O arcebispo da Paraíba, Dom Delson, deu entrevista nesta quarta-feira sinalizando com a permanência das igrejas Católicas fechadas. As orientações religiosos estão sendo feitas apenas por meio de telefone, redes sociais ou por missas realizadas por meios eletrônicos. O funcionamento, em relação às outras denominações religiosas, vai depender apenas da avaliação de cada uma delas.

Nesta terça-feira (24), em pronunciamento em rede nacional de televisão no qual contrariou especialistas e recomendações dadas pela Organização Mundial de Saúde (OMS), Bolsonaro criticou as medidas de distanciamento social tomadas pelos estados e pediu a ‘volta à normalidade’ e o fim do ‘confinamento em massa’. Criticou, também, o fechamento das escolas.

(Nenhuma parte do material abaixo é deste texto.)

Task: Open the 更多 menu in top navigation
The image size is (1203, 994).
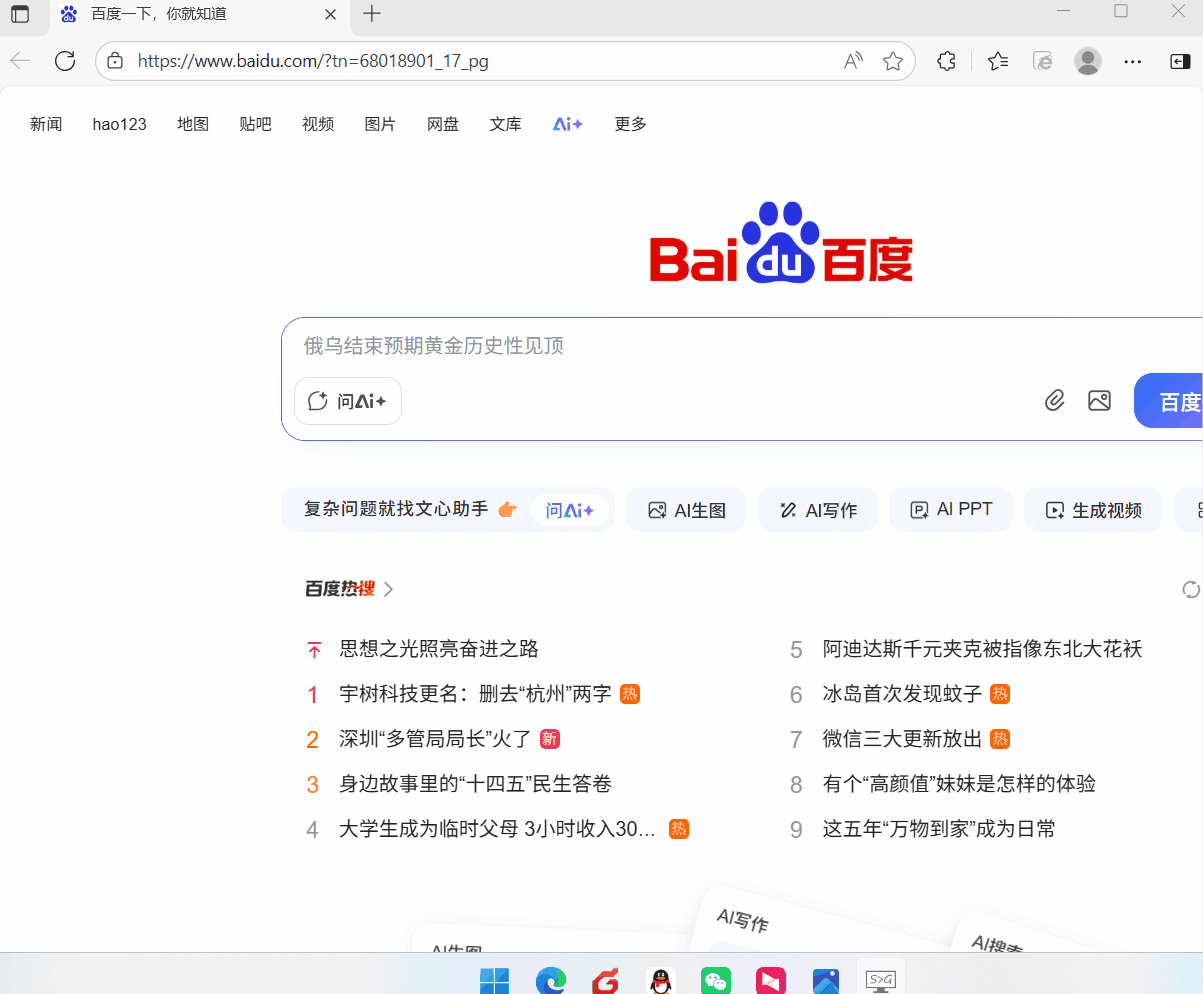Action: click(630, 124)
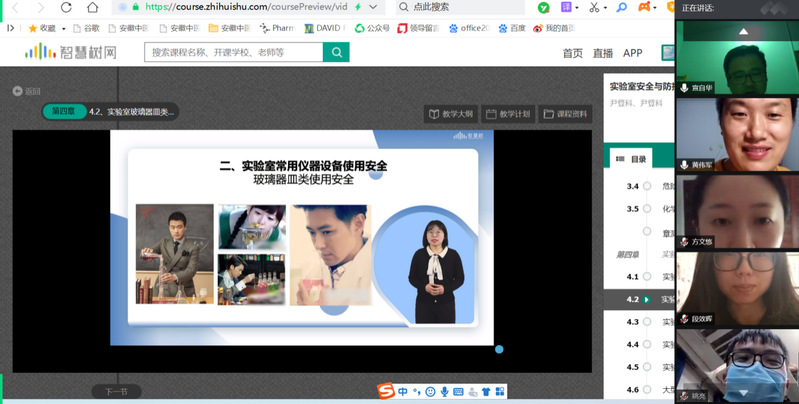Click the Sogou input method S logo
Screen dimensions: 799x404
tap(386, 391)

3 comentários - Coronavírus: pressionado por pastores, Bolsonaro libera cultos religiosos

  1. Como Bolsonaro carrega consigo o codinome de MESSIAS pode ser que esse Pastor que o batizou nas águas purificadas do lago, seja um enviado de São João Batista. Vamos torcer pra tudo dar certo no Brasil e que a máquina volte a funcionar com a cura total dos irmãos nossos e do Planeta.

  2. Willamis Disse:

    Desde quando os cultos com aglomerações estão liberado? Vocês precisam se informar melhor. Ele liberou que a igreja esteja aberta para antedimento aos cristãos e não para ter culto. Deixem de proferir fake news.